Minerva Neurosciences Inc, a clinical-stage biopharmaceutical company focused on the development of innovative therapies to treat central nervous system disorders, provided an update on two ongoing clinical trials with MIN-202 (JNJ-42847922), a selective orexin-2 receptor antagonist under joint development with Janssen Pharmaceutica NV. Patient recruitment is ongoing in both trials, which include a Phase 2a trial in insomnia disorder and a Phase 1b trial in adjunctive major depressive disorder (MDD).
“We are pleased with the progress that is being made in the development of MIN-202 in insomnia and adjunctive MDD,” says Remy Luthringer, PhD, president and CEO of Minerva, in a release. “The ongoing trials in these indications are designed to provide assessments of the effects of this compound in sleep and major depressive disorder. We believe that MIN-202 has the potential to physiologically regulate biological rhythm and control of the wake drive based on its unique mechanism of action as a selective orexin-2 receptor antagonist.”
Insomnia Trial (clinicaltrials.gov identifier: NCT02464046)
The Phase 2a trial in insomnia disorder is a randomized, placebo-controlled double-blind study to evaluate treatment with MIN-202 in subjects with insomnia disorder without psychiatric co-morbidity. It is estimated that 26 patients will be enrolled. Half of these patients will receive MIN-202 for 5 days, followed by a washout period and then placebo for 5 days. The other half will receive placebo first, followed by a washout period and then MIN-202 under the same schedule.

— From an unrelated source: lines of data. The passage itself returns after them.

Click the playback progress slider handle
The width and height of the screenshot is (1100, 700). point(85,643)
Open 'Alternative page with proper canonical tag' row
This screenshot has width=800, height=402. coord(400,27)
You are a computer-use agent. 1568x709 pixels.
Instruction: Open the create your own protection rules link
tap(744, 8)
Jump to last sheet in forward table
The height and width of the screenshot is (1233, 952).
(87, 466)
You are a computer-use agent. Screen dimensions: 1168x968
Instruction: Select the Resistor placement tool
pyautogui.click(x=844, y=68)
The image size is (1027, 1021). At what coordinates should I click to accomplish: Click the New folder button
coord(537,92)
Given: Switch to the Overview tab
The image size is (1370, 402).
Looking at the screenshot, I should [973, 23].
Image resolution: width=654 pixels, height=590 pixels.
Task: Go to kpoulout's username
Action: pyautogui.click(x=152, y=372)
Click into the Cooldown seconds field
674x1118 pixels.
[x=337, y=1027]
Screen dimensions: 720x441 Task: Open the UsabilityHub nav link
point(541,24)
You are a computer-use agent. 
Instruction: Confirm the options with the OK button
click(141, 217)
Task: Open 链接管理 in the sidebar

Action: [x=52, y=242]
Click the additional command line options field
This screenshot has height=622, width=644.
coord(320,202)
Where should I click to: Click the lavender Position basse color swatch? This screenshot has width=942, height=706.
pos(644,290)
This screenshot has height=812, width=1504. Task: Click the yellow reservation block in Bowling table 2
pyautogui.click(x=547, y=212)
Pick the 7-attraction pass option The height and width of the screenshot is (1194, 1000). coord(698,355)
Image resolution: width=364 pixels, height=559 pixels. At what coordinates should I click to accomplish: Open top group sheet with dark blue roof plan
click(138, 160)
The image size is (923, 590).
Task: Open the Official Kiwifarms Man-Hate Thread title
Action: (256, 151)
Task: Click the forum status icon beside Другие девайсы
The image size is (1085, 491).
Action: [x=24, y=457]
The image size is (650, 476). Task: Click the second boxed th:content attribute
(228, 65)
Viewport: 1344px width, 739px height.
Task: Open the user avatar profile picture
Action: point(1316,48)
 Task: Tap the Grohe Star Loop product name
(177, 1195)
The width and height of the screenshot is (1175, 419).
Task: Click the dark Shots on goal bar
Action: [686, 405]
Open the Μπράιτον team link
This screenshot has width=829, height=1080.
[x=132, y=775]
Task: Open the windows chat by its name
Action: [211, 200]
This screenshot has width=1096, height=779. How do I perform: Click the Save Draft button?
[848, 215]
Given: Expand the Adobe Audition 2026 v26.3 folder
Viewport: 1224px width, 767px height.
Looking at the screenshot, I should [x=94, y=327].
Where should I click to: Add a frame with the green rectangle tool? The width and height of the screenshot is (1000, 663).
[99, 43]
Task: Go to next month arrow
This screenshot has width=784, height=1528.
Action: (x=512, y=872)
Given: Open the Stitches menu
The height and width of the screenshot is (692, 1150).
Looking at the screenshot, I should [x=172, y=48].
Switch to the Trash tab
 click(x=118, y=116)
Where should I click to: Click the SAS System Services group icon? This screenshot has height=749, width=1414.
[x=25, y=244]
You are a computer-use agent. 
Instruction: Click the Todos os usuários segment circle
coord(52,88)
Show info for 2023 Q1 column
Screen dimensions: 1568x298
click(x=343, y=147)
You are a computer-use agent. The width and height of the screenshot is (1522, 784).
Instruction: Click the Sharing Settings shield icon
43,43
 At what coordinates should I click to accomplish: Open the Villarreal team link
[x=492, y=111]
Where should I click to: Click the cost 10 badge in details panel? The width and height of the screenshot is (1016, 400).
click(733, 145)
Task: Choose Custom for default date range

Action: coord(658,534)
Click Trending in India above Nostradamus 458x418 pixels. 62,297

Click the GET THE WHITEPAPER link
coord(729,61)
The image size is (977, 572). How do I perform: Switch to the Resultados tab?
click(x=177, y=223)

The primary endpoint of this trial is sleep efficiency as measured by polysomnography, and secondary endpoints include additional assessments of sleep, mood and cognition, as well as safety. The trial is being conducted at clinical sites in the United States and Europe, and the data readout is expected in the first half of 2016.
Adjunctive MDD Trial (clinicaltrials.gov identifier: NCT02476058)
The Phase 1b trial in adjunctive MDD is a randomized, diphenhydramine- and placebo-controlled double-blind study to evaluate treatment with MIN-202 in subjects with MDD. It is estimated that 48 patients will be enrolled in three groups, which will be treated with MIN-202, diphenhydramine and placebo, respectively, while maintained on their antidepressant regimens.
The primary endpoint of this trial is safety, and secondary endpoints include assessments of depressive symptomology, cognition and sleep. The trial is being conducted at clinical sites in Europe, and the data readout is expected in the first half of 2016.